Anxiety is high among parents as more kids head back to school without the protection of a Covid-19 vaccine for at least a few more months.
Parents have a reason to be concerned. After months of declining cases, the virus is finding the unvaccinated. Adolescents as young as 12 can be vaccinated against Covid-19, but younger children aren’t eligible yet. Children made up nearly a quarter of the reported cases for the week ending August 26. The numbers have “increased exponentially,” reaching levels the United States hasn’t seen since last winter, the American Academy of Pediatrics said Tuesday. Children have largely been spared the worst of Covid-19 — ospitalizations and deaths are more rare for children than for adults — although children’s hospitals are filling up in Covid-19 hotspots around the country.
A kids’ vaccine cannot come soon enough, but the process is taking longer than some initially expected. “We had really hoped that maybe we would have something in place before we tried to bring kids back into the school classroom, but, unfortunately, we haven’t been able to do that,” said Dr. Emily Chapman, senior vice president and chief medical officer at Children’s Minnesota.
Trial data are still being gathered for Covid-19 vaccines for younger children. Once the vaccine companies have trial results, they’ll need to submit the information to the US Food and Drug Administration, which will assess the vaccines for authorization. Dr. Scott Gottlieb, a former FDA commissioner who now sits on the board of Covid-19 vaccine maker Pfizer, said Sunday on CBS’ Face the Nation that the company will likely be able to file the data for 5-11-year-olds for authorization “at some point in September” and then file the application for an emergency use of the vaccine “potentially as early as October.”

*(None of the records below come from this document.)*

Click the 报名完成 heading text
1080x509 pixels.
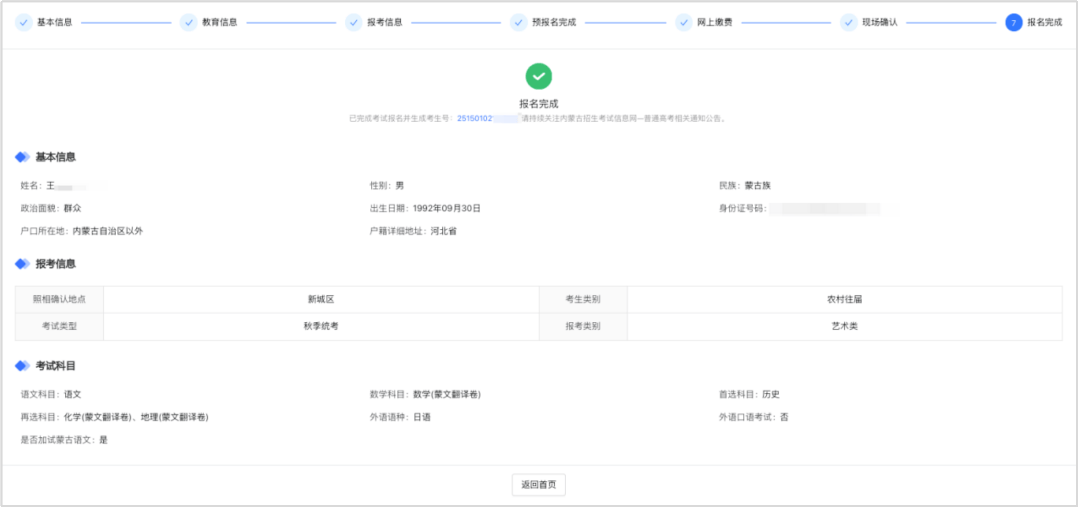539,104
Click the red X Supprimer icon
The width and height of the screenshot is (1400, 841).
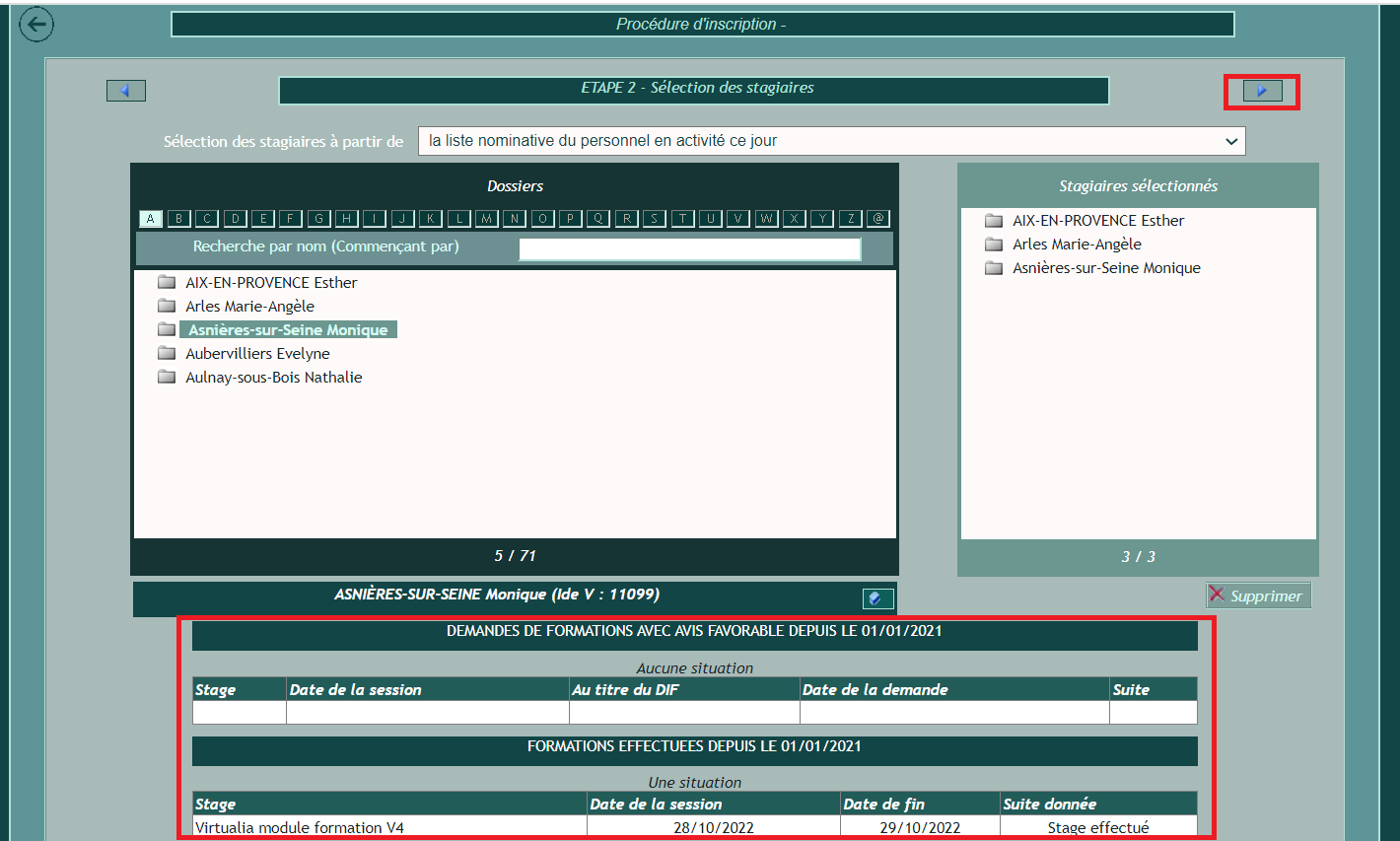pos(1218,595)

“That’ll put us on a time frame where the vaccines could be available at some point late fall, more likely early winter depending on how long FDA takes to review the application,” Gottlieb said. There’s no official timetable once a company submits to the FDA. Emergency use considerations can take several weeks. “There’s always something that makes things not the way we think,” said Dr. Stanley Perlman, who is on the FDA’s Vaccines and Related Biological Products Advisory Committee and is also a pediatrician and professor of microbiology and immunology at the University of Iowa Health Care. “Obviously, we want it done as soon as possible, but we want it done right.”